#### Data supplied ####

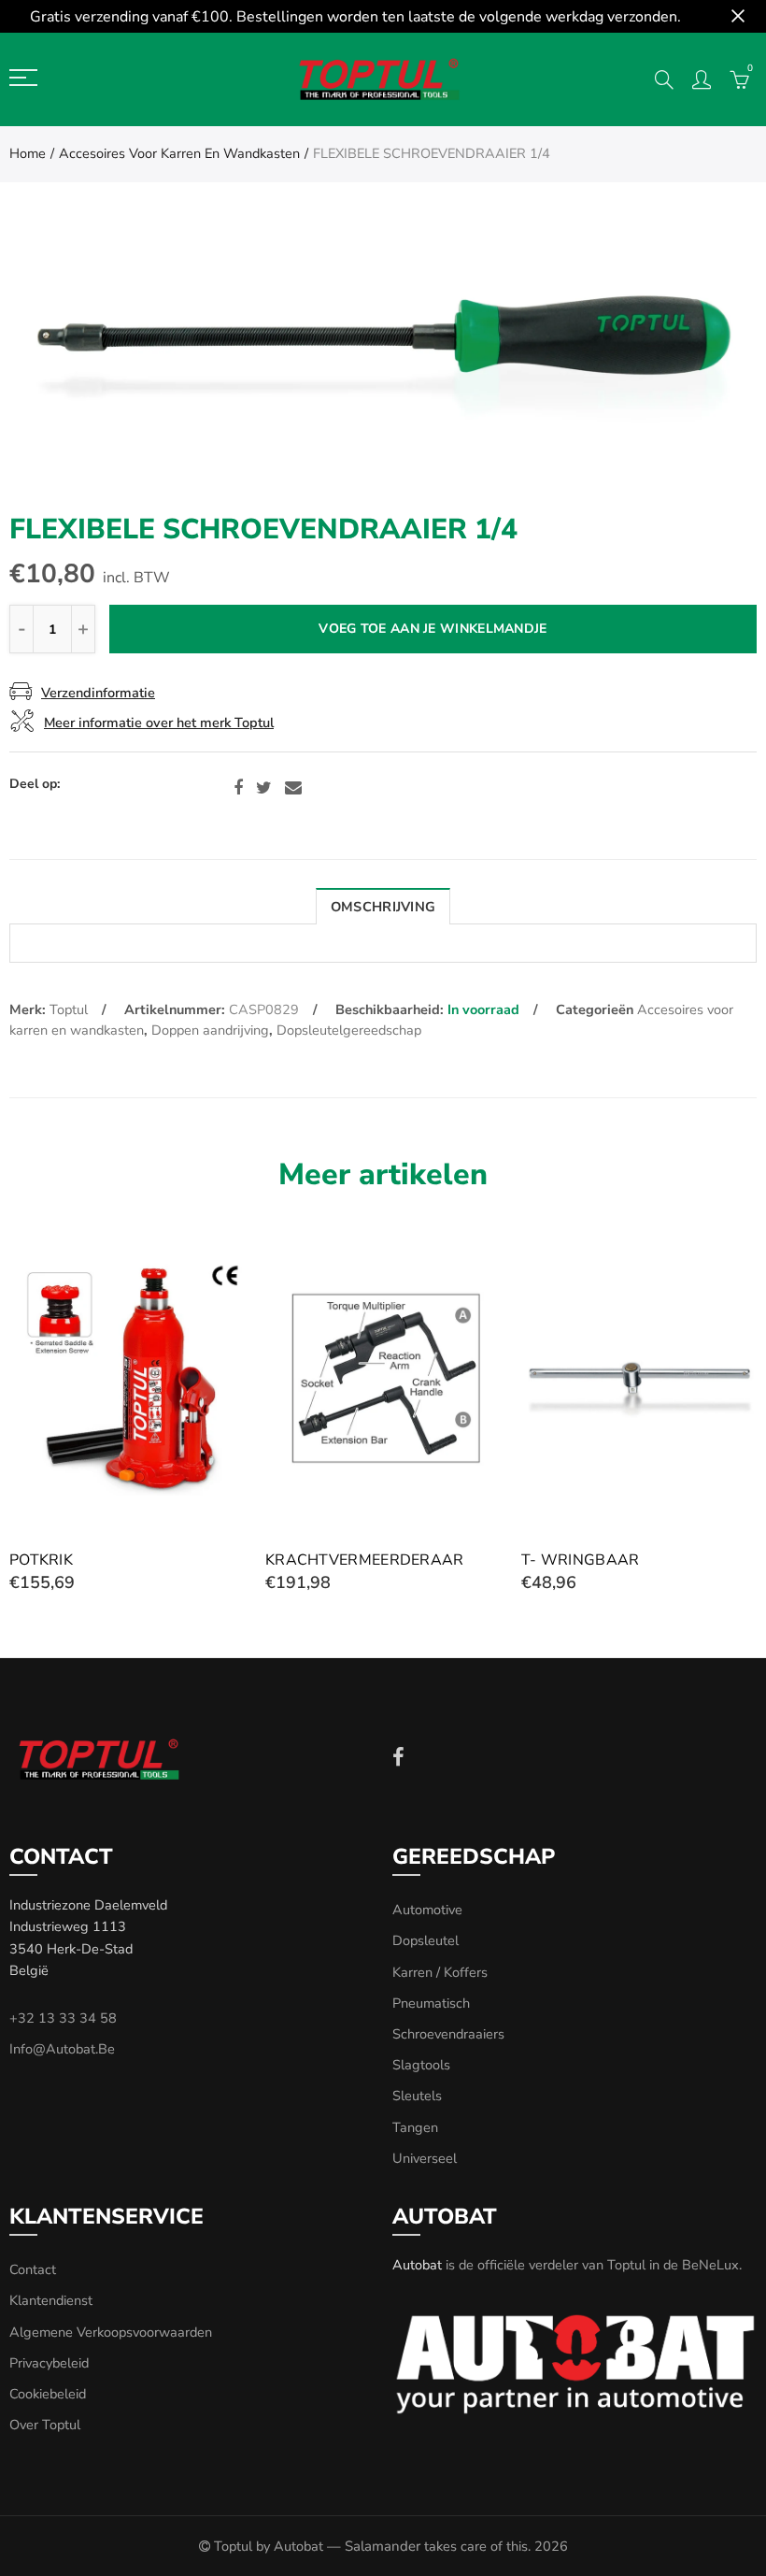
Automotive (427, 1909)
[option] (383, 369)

####
#### Data supplied ####

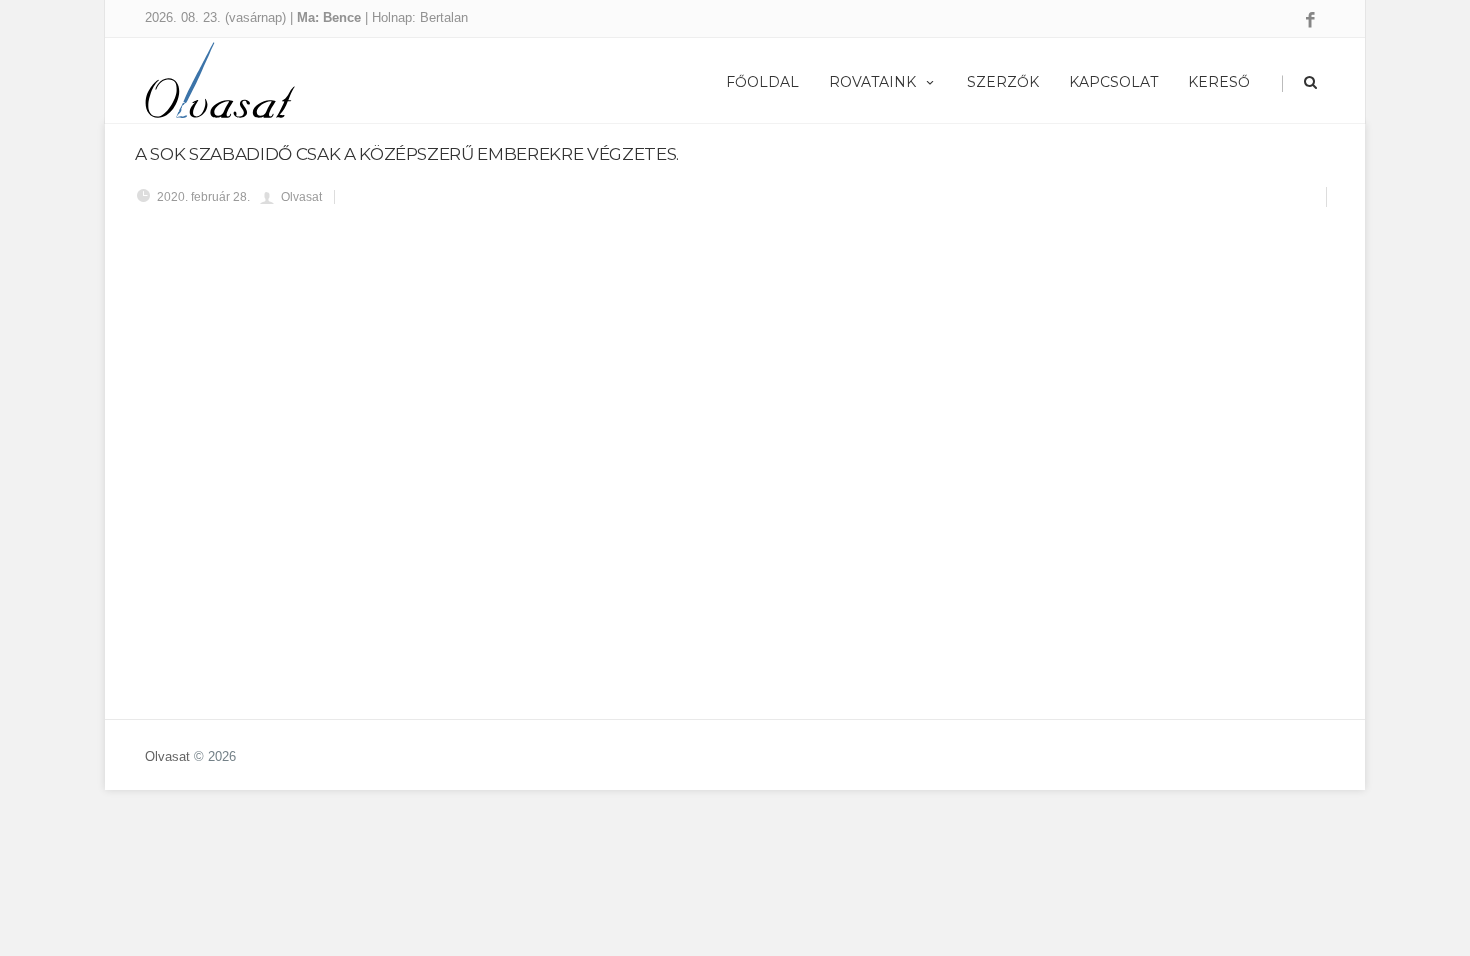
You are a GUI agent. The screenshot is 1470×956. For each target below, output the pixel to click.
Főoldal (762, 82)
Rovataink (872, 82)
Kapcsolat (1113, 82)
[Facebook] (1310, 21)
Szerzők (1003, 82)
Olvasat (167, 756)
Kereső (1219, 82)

####

Work order =
The answer is the run of lines above from the line containing "You are a GUI" through the line containing "Kereső (1219, 82)", copied exactly and alone.

Written solution =
You are a GUI agent. The screenshot is 1470×956. For each target below, output the pixel to click.
Főoldal (762, 82)
Rovataink (872, 82)
Kapcsolat (1113, 82)
[Facebook] (1310, 21)
Szerzők (1003, 82)
Olvasat (167, 756)
Kereső (1219, 82)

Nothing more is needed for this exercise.